### Imports

In [157]:
import pickle
import torch
import torch.nn as nn
import csv
import pandas as pd

%run preprocessing.ipynb

### Constants

In [158]:
EMBEDDING_DIM = 300
HIDDEN_SIZE = 512
NUM_LAYERS = 3
NUM_EPOCHS = 30
LEARNING_RATE = 0.001
BATCH_SIZE = 200

VOCAB_SIZE = len(basic_arabic_letters) + 1
LABELS_SIZE = len(DIACRITICS)

RNN_PATH = "./models/rnn.pth"
CNN_PATH = "./models/cnn.pth"

TEST_PATH = "../dataset/test.txt"
TEST2_PATH = "../dataset/test2.txt"
TEST3_PATH = "../dataset/test3.txt"
TEST4_PATH = "../dataset/test4.txt"
VAL_PATH = "../dataset/val.txt"

with open("./utils/diacritic2id.pickle", 'rb') as file:
    diacritic2id = pickle.load(file)

### 3-Layer-LSTM

In [159]:
class RNN(nn.Module):
    def __init__(
        self,
        vocab_size=VOCAB_SIZE,
        n_classes=LABELS_SIZE,
        embedding_dim=EMBEDDING_DIM,
        hidden_size=HIDDEN_SIZE,
        num_layers=NUM_LAYERS,
    ):
        """
        The constructor of our RNN model
        Inputs:
        - vacab_size: the number of unique characters
        - embedding_dim: the embedding dimension
        - n_classes: the number of final classes (diacritics)
        """
        super(RNN, self).__init__()

        # (1) Create an embedding layer
        self.embedding = nn.Embedding(vocab_size, embedding_dim)

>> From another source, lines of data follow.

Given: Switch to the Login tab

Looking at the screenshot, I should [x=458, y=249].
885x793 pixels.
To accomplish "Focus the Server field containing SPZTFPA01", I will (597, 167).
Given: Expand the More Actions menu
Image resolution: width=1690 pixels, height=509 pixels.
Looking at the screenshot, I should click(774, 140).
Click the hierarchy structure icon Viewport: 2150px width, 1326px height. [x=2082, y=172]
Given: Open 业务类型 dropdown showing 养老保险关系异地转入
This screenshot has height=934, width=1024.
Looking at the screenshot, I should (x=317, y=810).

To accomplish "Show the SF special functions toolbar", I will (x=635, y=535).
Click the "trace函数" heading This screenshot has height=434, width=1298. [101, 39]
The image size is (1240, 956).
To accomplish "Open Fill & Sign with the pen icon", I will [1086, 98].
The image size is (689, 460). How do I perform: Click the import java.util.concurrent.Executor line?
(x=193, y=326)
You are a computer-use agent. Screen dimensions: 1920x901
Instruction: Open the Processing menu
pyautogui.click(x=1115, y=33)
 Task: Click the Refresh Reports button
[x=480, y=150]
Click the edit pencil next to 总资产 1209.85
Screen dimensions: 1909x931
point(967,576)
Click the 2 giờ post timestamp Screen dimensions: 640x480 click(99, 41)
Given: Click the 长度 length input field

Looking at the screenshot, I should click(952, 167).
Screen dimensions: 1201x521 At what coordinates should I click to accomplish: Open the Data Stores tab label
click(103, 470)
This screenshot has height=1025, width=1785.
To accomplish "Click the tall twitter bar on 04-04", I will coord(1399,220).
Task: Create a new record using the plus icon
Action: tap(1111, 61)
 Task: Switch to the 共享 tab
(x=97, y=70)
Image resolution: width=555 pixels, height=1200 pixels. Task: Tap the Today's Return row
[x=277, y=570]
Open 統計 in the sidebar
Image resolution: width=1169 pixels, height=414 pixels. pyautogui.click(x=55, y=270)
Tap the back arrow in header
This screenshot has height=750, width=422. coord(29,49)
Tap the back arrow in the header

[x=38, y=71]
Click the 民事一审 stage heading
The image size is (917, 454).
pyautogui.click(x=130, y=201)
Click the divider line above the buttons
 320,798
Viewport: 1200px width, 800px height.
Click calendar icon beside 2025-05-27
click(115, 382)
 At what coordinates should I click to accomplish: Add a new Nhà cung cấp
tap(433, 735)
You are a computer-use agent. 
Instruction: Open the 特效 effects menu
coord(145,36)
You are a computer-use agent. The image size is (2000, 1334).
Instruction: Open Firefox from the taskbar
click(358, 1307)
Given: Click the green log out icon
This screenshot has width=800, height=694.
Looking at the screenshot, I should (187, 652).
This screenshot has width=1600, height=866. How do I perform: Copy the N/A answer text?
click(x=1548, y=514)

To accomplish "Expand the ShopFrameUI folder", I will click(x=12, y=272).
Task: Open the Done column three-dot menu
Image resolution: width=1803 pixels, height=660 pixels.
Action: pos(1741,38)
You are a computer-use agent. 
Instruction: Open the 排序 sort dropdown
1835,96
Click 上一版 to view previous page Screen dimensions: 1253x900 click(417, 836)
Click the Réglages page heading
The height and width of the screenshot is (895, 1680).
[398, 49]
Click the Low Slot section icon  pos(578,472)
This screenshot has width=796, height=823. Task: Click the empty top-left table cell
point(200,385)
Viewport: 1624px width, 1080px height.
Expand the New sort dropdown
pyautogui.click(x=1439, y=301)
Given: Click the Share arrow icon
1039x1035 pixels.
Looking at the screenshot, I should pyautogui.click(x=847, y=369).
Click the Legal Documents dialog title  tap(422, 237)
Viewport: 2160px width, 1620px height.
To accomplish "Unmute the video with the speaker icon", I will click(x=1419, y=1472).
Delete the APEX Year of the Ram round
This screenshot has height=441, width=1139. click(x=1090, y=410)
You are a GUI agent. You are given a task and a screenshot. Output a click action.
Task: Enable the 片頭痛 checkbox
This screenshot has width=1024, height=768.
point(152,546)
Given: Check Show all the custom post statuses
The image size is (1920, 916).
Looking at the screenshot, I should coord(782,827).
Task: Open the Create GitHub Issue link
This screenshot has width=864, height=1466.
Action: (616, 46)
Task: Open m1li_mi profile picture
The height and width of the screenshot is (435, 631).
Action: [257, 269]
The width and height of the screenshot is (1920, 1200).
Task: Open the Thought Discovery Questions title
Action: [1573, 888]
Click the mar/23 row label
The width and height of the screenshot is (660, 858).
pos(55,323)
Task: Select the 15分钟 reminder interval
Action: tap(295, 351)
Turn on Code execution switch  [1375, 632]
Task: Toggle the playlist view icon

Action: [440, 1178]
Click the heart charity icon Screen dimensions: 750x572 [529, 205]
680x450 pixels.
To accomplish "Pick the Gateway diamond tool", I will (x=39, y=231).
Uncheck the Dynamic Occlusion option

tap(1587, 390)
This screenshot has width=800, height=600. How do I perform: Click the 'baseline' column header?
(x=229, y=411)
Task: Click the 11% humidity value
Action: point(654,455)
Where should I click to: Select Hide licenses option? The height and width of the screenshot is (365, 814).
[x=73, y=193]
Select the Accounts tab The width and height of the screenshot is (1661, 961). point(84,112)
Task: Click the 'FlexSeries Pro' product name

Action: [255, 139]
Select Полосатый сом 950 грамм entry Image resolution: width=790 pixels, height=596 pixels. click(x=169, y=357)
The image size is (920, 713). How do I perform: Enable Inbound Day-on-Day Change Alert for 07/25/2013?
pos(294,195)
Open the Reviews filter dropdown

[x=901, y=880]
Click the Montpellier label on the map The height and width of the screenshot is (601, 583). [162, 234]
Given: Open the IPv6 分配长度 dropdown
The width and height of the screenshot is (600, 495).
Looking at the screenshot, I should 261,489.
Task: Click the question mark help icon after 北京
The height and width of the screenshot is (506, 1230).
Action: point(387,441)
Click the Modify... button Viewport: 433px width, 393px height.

        # (2) Create an LSTM layer with hidden size = hidden_size and batch_first = True
        self.lstm = nn.LSTM(
            embedding_dim,
            hidden_size,
            num_layers=num_layers,
            batch_first=True,
            bidirectional=True,
        )

        # (3) Create a linear layer with number of neorons = n_classes
        self.linear = nn.Linear(hidden_size * 2, n_classes)

    def forward(self, sentences):
        """
        This function does the forward pass of our model
        Inputs:
        - sentences: tensor of shape (batch_size, max_length)

        Returns:
        - final_output: tensor of shape (batch_size, max_length, n_classes)
        """

        embeddings = self.embedding(sentences)
        lstm_out, _ = self.lstm(embeddings)
        output = self.linear(lstm_out)

        return output

### Conv Layer + 2-Layer LSTM

In [127]:
class CNN(nn.Module):
    def __init__(self, vocab_size=VOCAB_SIZE, num_classes=LABELS_SIZE, embedding_dim=EMBEDDING_DIM, hidden_size=HIDDEN_SIZE, num_layers=NUM_LAYERS):
        super(CNN, self).__init__()
        
        # Embedding Layer
        self.embedding = nn.Embedding(vocab_size, embedding_dim)
        
        # Convolutional Layer
        self.conv1d_1 = nn.Conv1d(embedding_dim, 256, kernel_size=3, padding=1)
        
        # LSTM Layer
        self.lstm = nn.LSTM(256, hidden_size, num_layers=num_layers, batch_first=True, bidirectional=True)
        
        # Linear Layer
        self.linear = nn.Linear(2 * hidden_size, num_classes)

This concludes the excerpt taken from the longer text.